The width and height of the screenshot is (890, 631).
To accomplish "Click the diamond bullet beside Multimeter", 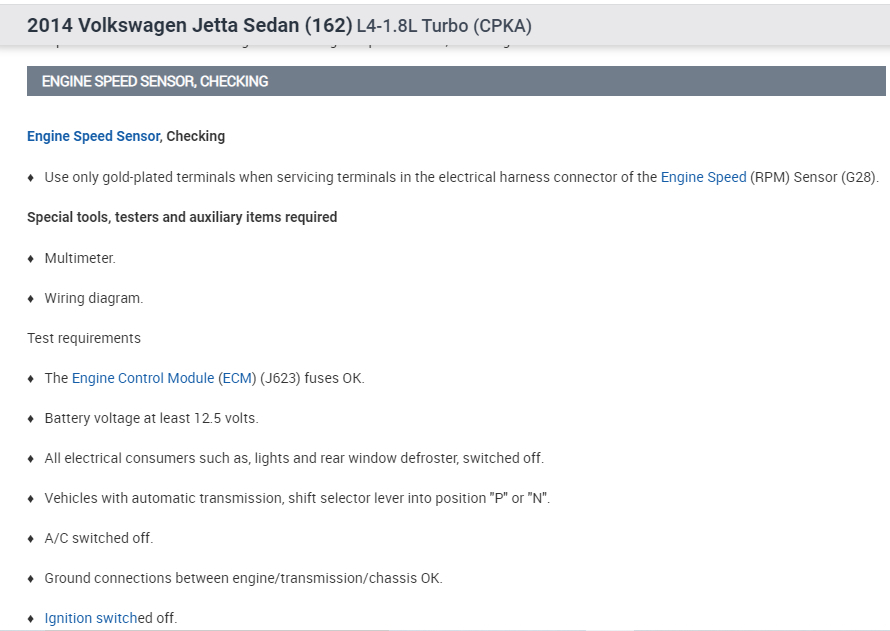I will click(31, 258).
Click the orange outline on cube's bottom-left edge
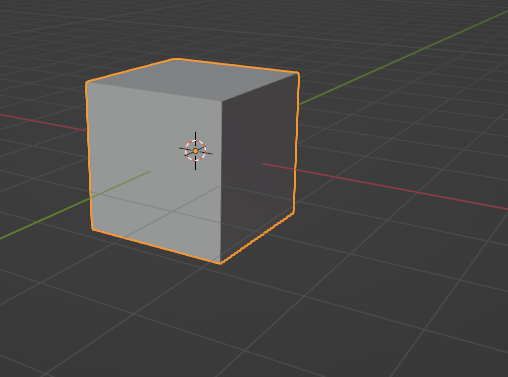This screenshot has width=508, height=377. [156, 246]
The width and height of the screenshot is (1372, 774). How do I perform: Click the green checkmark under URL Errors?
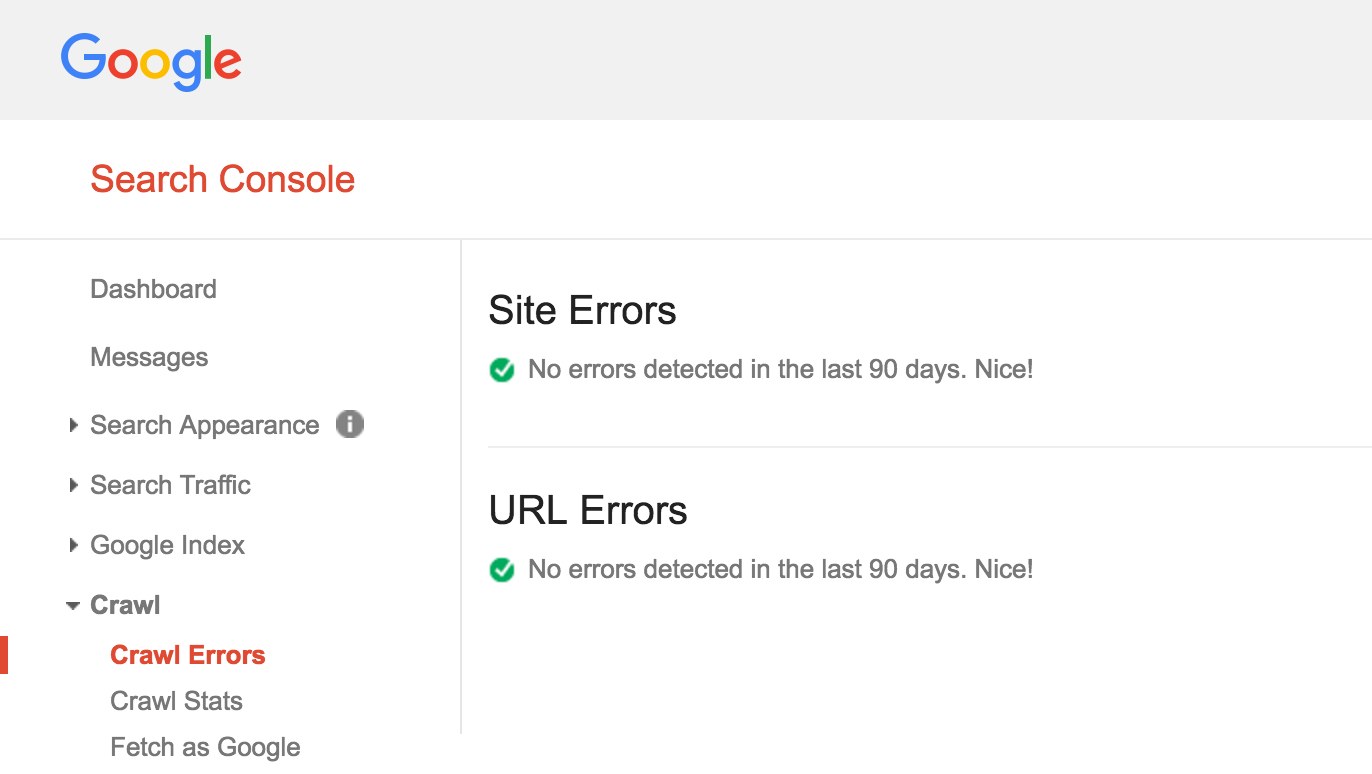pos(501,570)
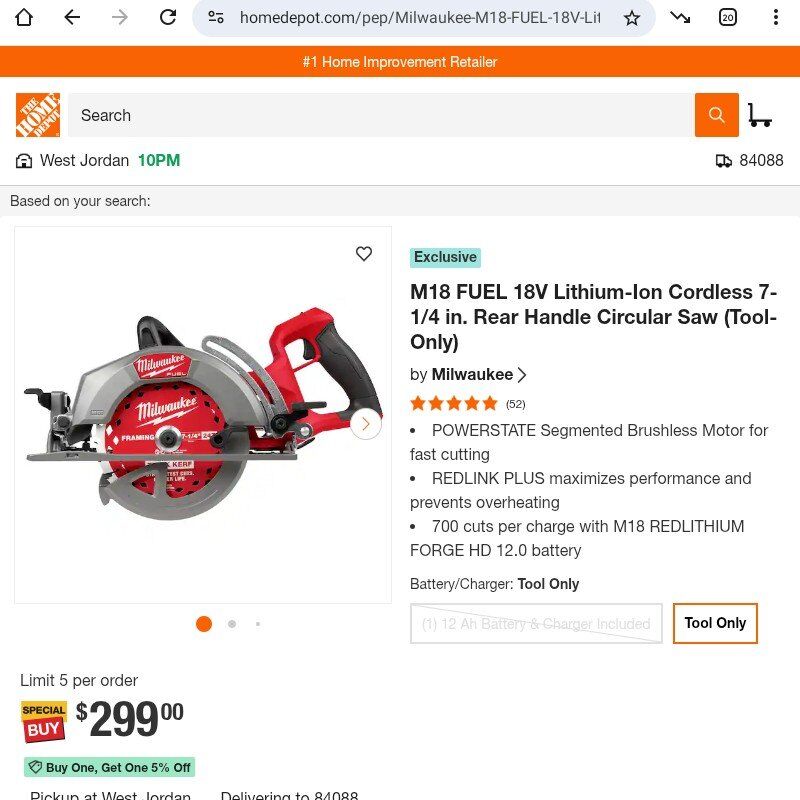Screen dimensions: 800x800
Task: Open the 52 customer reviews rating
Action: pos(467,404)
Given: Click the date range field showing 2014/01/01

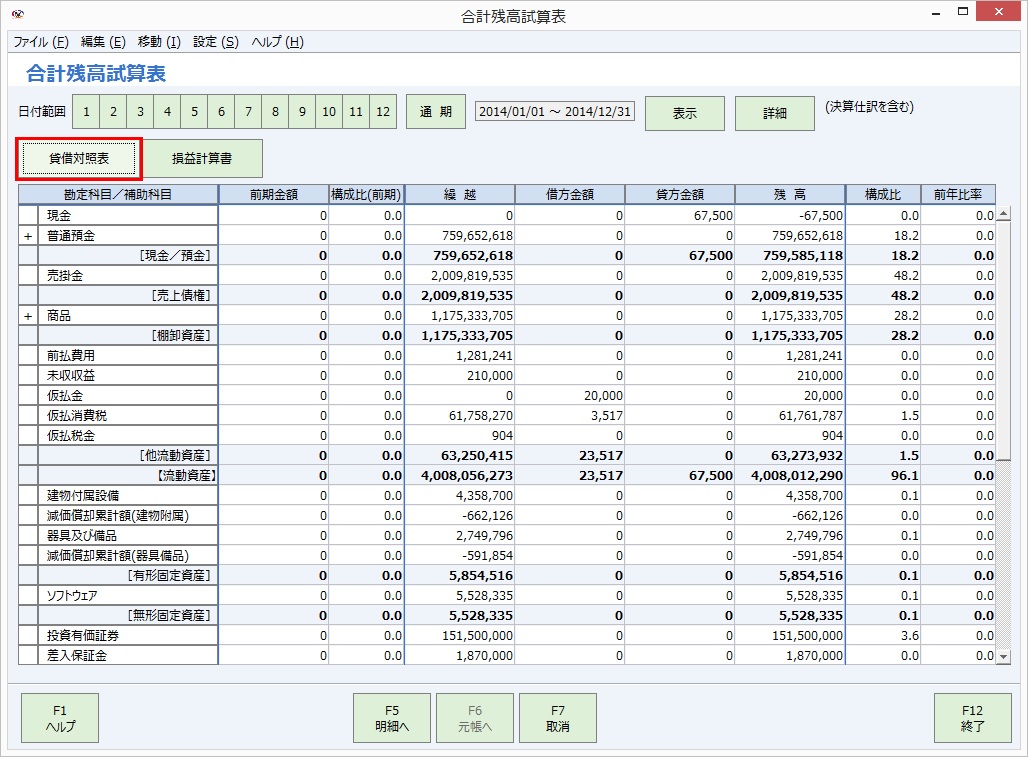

# # # # # # #

== WHAT THE EXERCISE ASKS ==
Begin at the line with "Click the orange" and retype exactly every line through the last one of the entries above, both included, and nothing more; pictures stay out.

== WRITTEN ANSWER ==
Click the orange outline on cube's bottom-left edge
This screenshot has width=508, height=377. [156, 246]
The width and height of the screenshot is (1372, 774). How do I perform: Click the green checkmark under URL Errors?
pos(501,570)
Screen dimensions: 800x800
Task: Open the 52 customer reviews rating
Action: pos(467,404)
Given: Click the date range field showing 2014/01/01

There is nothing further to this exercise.